おもちゃを生かす10年改革

06年に2大おもちゃメーカーが合併して誕生したタカラトミーは、大正時代から日本のおもちゃの歴史をつくってきた。中でも3代目になってからは、工場の閉鎖やキャラクタービジネスへの進出など、転換の連続の中で、大きく飛躍した。

家業と工場、どちらをとるか

私が当社に入社したのはプラザ合意が締結される3年前の82年です。85年のプラザ合意で、1ドルは260円から一気に120円まで円高になり、売り上げの約7割を輸出に頼っていた当社は急速に経営悪化していきました。おもちゃ業界は労働集約型産業の典型です。すでにアメリカでは、国内で工場を維持できず海外に移管するメーカーが出始めていました。日本の家電メーカーに今襲い掛かっている問題が、おもちゃ産業には28年前に訪れていたのです。
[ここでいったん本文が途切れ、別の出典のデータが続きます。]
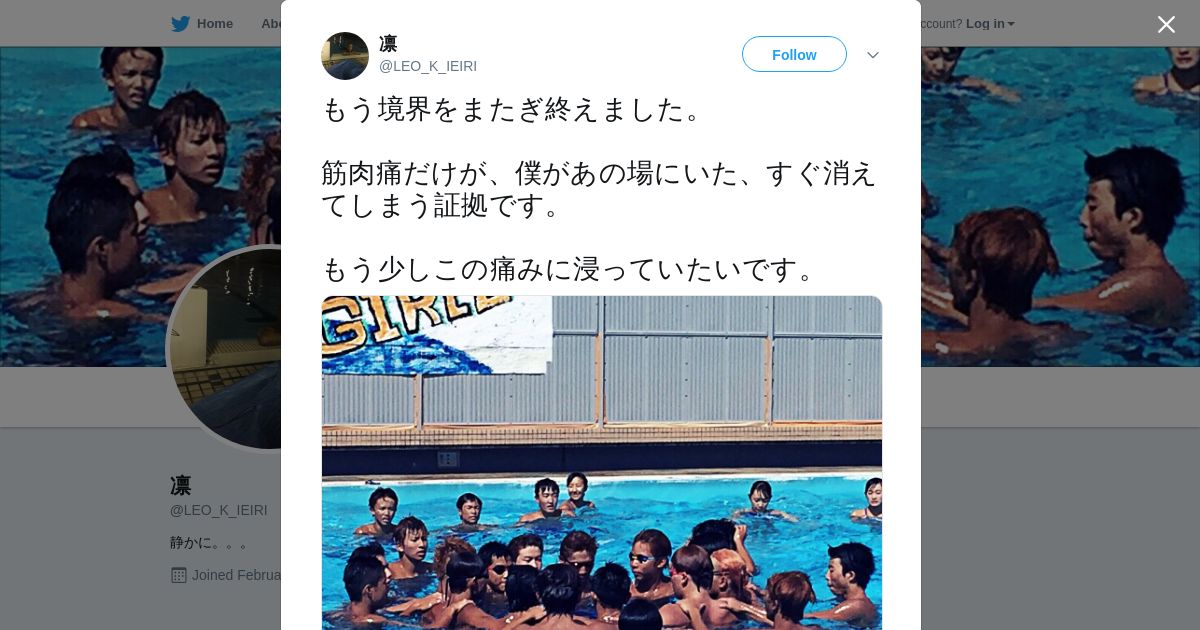The width and height of the screenshot is (1200, 630).
Task: Follow the @LEO_K_IEIRI account
Action: pyautogui.click(x=794, y=54)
当社も国内に4つの工場を持ち、1000人の従業員を抱えていましたが、翌86年に3工場を閉鎖し650人を解雇しました。その決断に、「トミカ」や「プラレール」を開発した2代目の父は徹底的に反対しました。しかし、工場を残すなら、家業である「おもちゃ」や、「自ら考え・つくり・売る、自社ブランドを持つ」という創業の想いを諦めなければならなくなると考えたのです。